© dapd/Stefan Simonsen

Studie
01/14/2016

Erektion: Wie Heidelbeeren und Zitrusfrüchte helfen

Eine Studie mit 50.000 Männern zeigt, wie man erektile Dysfunktion reduzieren kann.

Männer, die mehrmals pro Woche Heidelbeeren, Kirschen, Brombeeren oder schwarze Ribisel essen, haben ein geringeres Risiko für Erektionsstörungen. Das gilt auch für Äpfel, Birnen, Rettich sowie Zitrusfrüchte und Rotwein. Ursache dafür sind enthaltene Pflanzenstoffe, die das Auftreten von Erektionsproblemen unwahrscheinlicher machen. "Männer, die regelmäßig Lebensmittel zu sich nahmen, die große Mengen der Pflanzenstoffe enthalten, hatten ein um zehn Prozent geringeres Risiko unter erektiler Dysfunktion zu leiden. Und damit meine ich Mengen von ein paar Portionen pro Woche", sagt Studienautor Aedin Cassidy der University of East Anglia.
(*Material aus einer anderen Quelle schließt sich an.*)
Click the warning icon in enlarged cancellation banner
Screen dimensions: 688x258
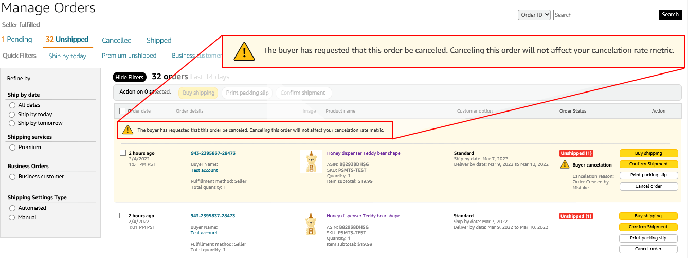coord(244,51)
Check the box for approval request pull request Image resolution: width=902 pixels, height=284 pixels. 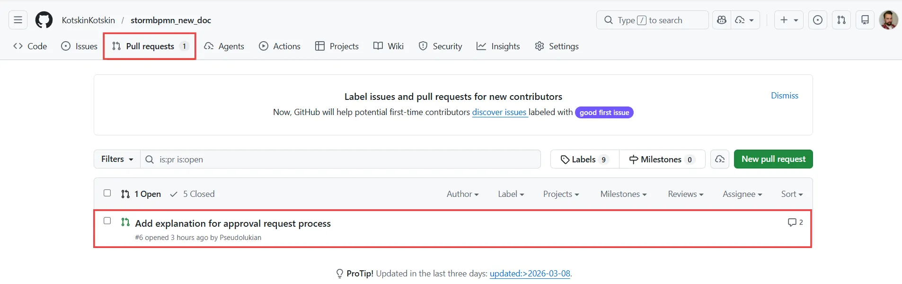pyautogui.click(x=107, y=221)
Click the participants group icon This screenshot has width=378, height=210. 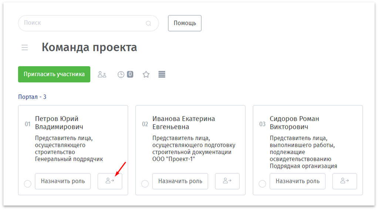[x=102, y=74]
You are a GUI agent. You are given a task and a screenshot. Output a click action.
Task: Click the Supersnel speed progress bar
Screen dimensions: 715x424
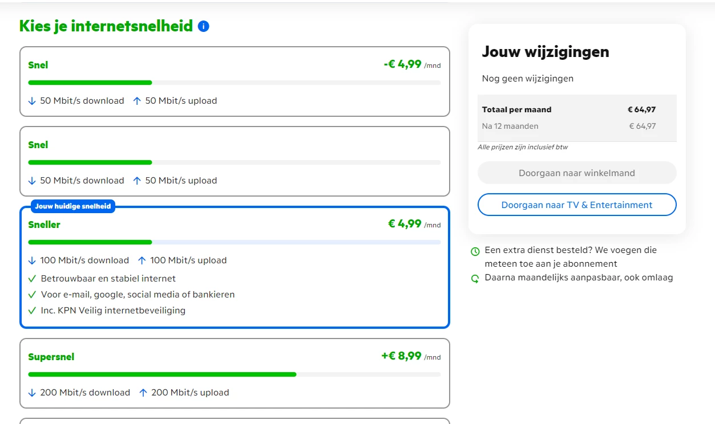[235, 374]
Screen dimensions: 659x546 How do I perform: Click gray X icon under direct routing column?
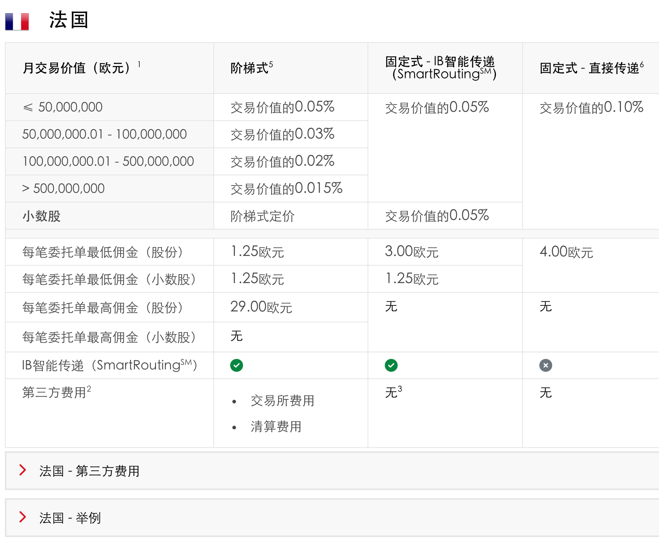pos(546,365)
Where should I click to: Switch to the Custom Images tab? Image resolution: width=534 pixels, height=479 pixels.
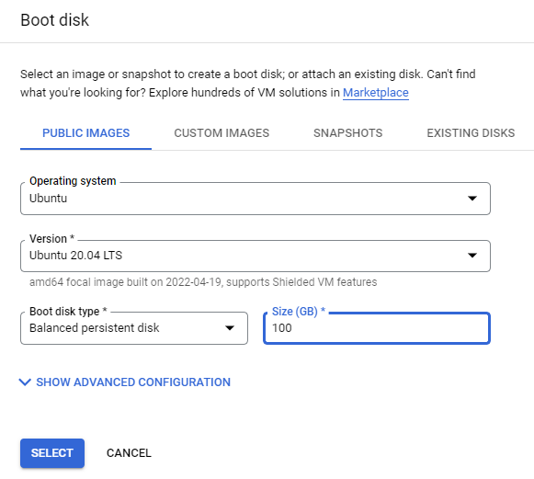(222, 133)
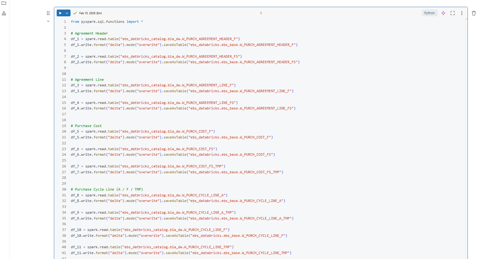Run the notebook cell
The width and height of the screenshot is (490, 259).
click(x=60, y=13)
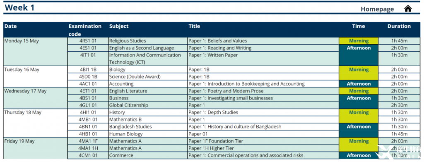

Mehr dazu: Was hilft bei Erektionsproblemen?

Gemeinsam mit Forschern der Harvard University wurden insgesamt 50.000 Männer über einen Zeitraum von vier Jahren untersucht. Die Effekte waren noch größer, wenn die genannten Lebensmittel mit Bewegung kombiniert wurden. Wer zusätzlich zur pflanzenstoffreichen Ernährung fünf Stunden pro Wochen spazieren geht, hat z.B. ein um 21 Prozent geringeres Risiko für Erektionsstörungen. Cassidy: "Wir wissen bereits, dass Lebensmittel mit hohem Gehalt an bestimmten Pflanzenstoffen das Risiko für Krankheiten wie Diabetes oder Herz-Kreislauf-Erkrankungen reduzieren. Das ist aber die erste Studie, die einen Zusammenhang zwischen diesen Flavonoiden und erektiler Dysfunktion zeigt."

Erektionsprobleme betreffen knapp die Hälfte aller Männer im mittleren und höheren Erwachsenenalter. Die Effekte der Pflanzenstoffe sind umso besser, wenn die Männer unter 70 Jahre alt sind.